[Mesa-dev] Mesa/Gallium overall design

Michel Dänzer michel at daenzer.net
Tue Apr 13 04:08:05 PDT 2010


On Tue, 2010-04-13 at 20:52 +1000, Dave Airlie wrote: 
> On Tue, Apr 13, 2010 at 8:01 PM, José Fonseca <jfonseca at vmware.com> wrote:
> > On Tue, 2010-04-13 at 00:55 -0700, Dave Airlie wrote:
> 
> > Also, the closed drivers that you decided not to count were as stable as
> > they could be in the allocated time. When we were stabilizing the
> > Windows GL SVGA driver we fixed loads of *Mesa* bugs, because all the
> > windows-only applications we tested with that were never tested before.
> > Actually looking back, most of the bugs we had were in the pipe driver
> > and Mesa.
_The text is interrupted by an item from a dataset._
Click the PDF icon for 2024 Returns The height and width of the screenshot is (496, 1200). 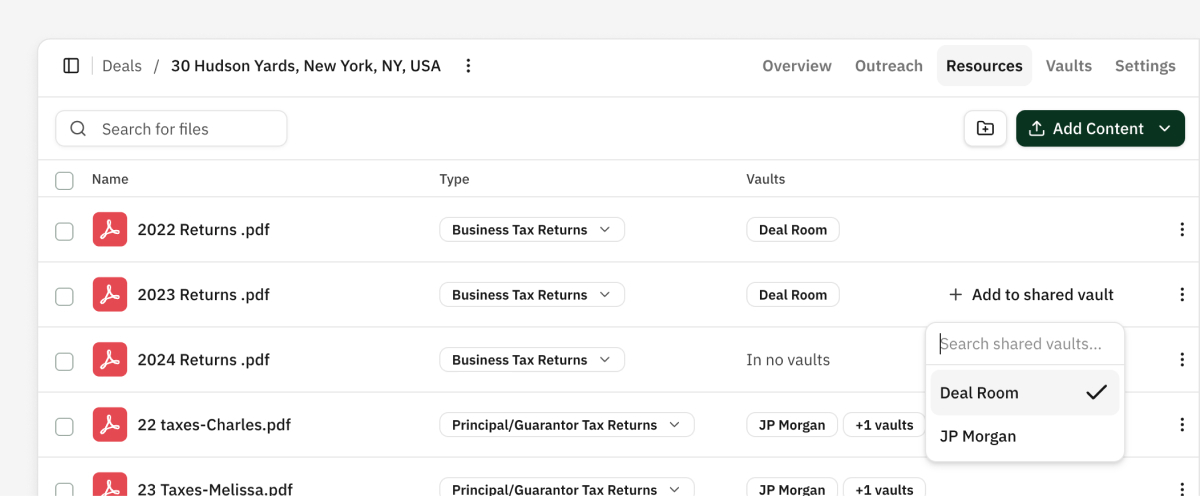click(110, 360)
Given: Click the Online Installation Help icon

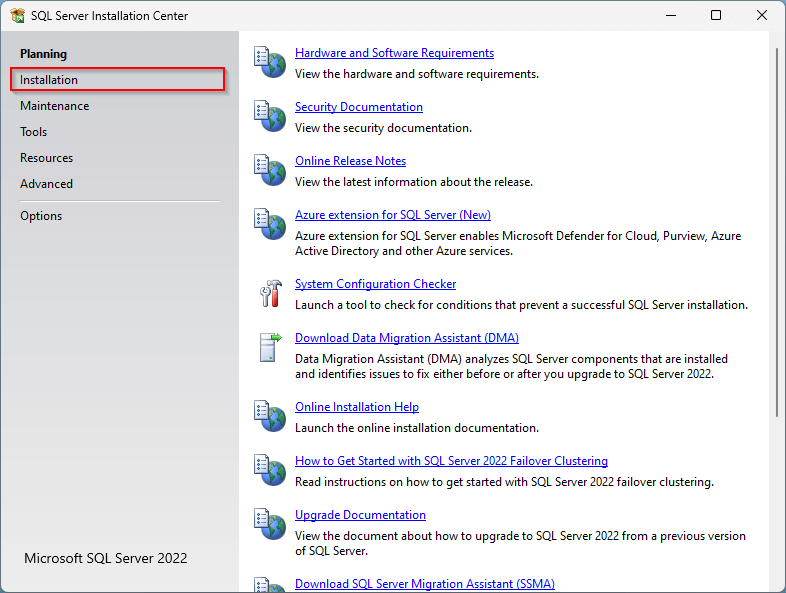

That is, relatively few were in the components that make the
> > Gallium infrastructure.
> 
> As I said SVGA doesn't count its not real hw, it relies on much more
> stable host drivers yes, and is a great test platform for running DX
> conformance, but you cannot use it as a parallel to real hardware.

Why not? It looks like a GPU. It acts like a GPU. (Maybe it even smells
like a GPU? :) It must be a GPU.

I agree a showcase driver for real hardware would be preferable, but the
above seems like an unfair dismissal of the svga driver.

> The closed drivers were paid for embedded one-offs, no sustained
> developement dead ends. So again I can't count them.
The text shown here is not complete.